Related reading: How to build a B2B lead list from Yellow Pages with no code for the directory fundamentals, How to enrich business leads with emails, phones, and socials for the website-enrichment step in depth, and How to scrape Yellow Pages emails for cold outreach for the email-coverage details.

External: Yellow Pages, hiQ Labs v. LinkedIn, CAN-SPAM Act Compliance Guide.

Frequently asked questions

Is it legal to scrape Yellow Pages for cold-email leads?
Yellow Pages business listings — name, address, phone, website, and category — are public B2B data displayed without authentication to anyone who opens the page, and the contact enrichment in this pipeline reads each business's own public website, which is the same information a human visitor sees. Scraping public web data is not a CFAA violation in the United States per hiQ Labs v. LinkedIn (9th Cir. 2022), and EU/UK precedent treats public business contact information as collectible under a legitimate-interest basis. The genuinely regulated step is downstream and worth taking seriously: how you contact the leads is governed by CAN-SPAM (US email), GDPR (EU personal data), and CASL (Canada), not how you collected them.
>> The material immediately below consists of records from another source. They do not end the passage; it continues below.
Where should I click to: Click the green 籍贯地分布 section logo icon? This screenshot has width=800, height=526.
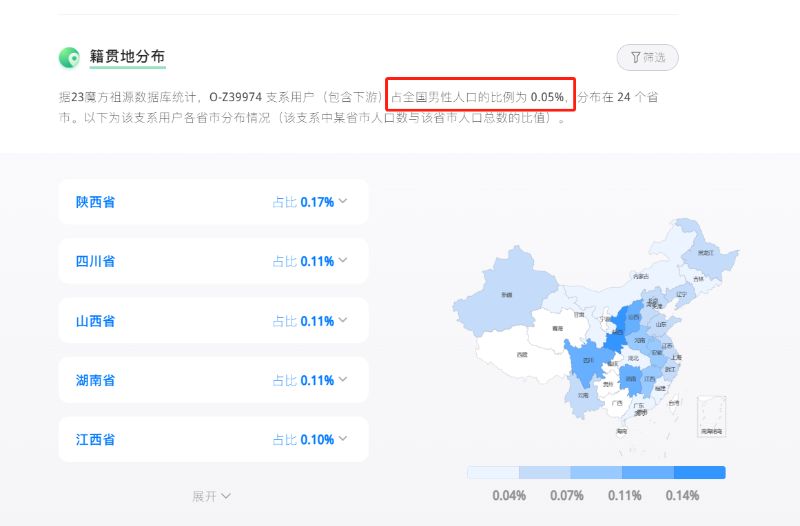click(x=69, y=58)
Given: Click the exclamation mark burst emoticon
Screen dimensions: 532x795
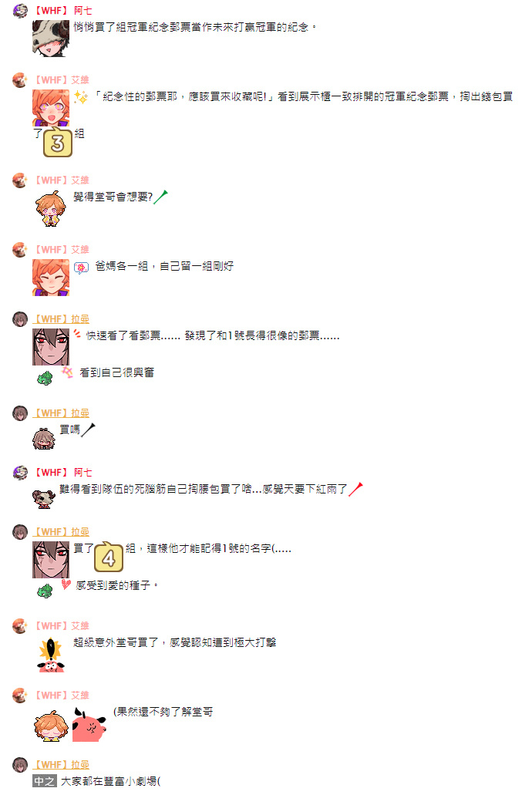Looking at the screenshot, I should [x=51, y=655].
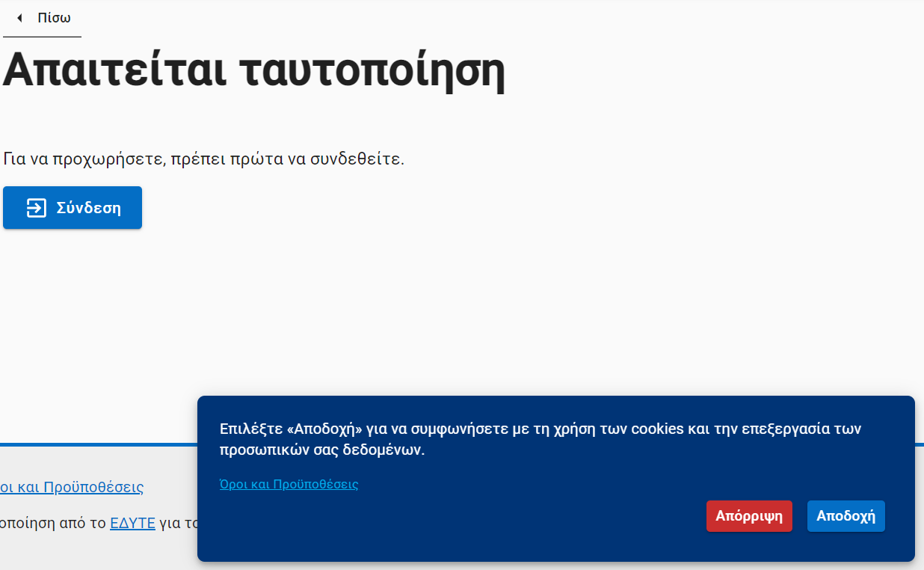Open Όροι και Προϋποθέσεις link in cookie banner
This screenshot has height=570, width=924.
tap(289, 484)
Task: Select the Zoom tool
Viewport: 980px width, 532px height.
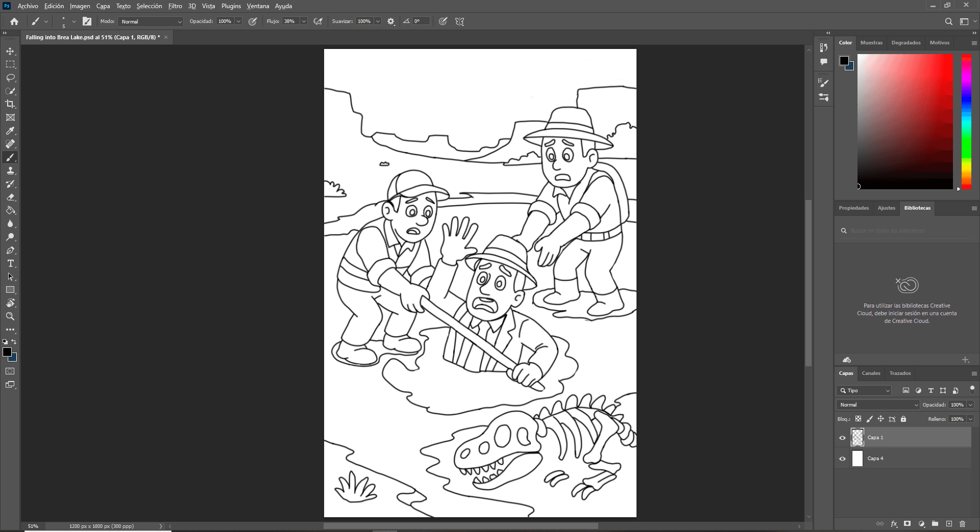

That means honoring unsubscribe requests, identifying yourself, and not using deceptive subject lines is the real compliance work — the data collection is the easy part.
Why dedupe across cycles instead of just scraping the same searches each week?
Directory listings change slowly — most businesses in a category-and-city search are the same week over week. If you re-scrape and email the whole list every cycle, you re-contact people who already got your sequence, which burns your domain reputation and trips spam filters faster than anything else. A weekly cadence only works if each cycle delivers net-new businesses. The fix is a stable identifier: store the set of business ids you have already pulled, re-run the searches, and surface only the rows whose id you have not seen before. That diff is what turns a static list into a standing pipeline, and it is why the dedupe key matters as much as the scrape itself.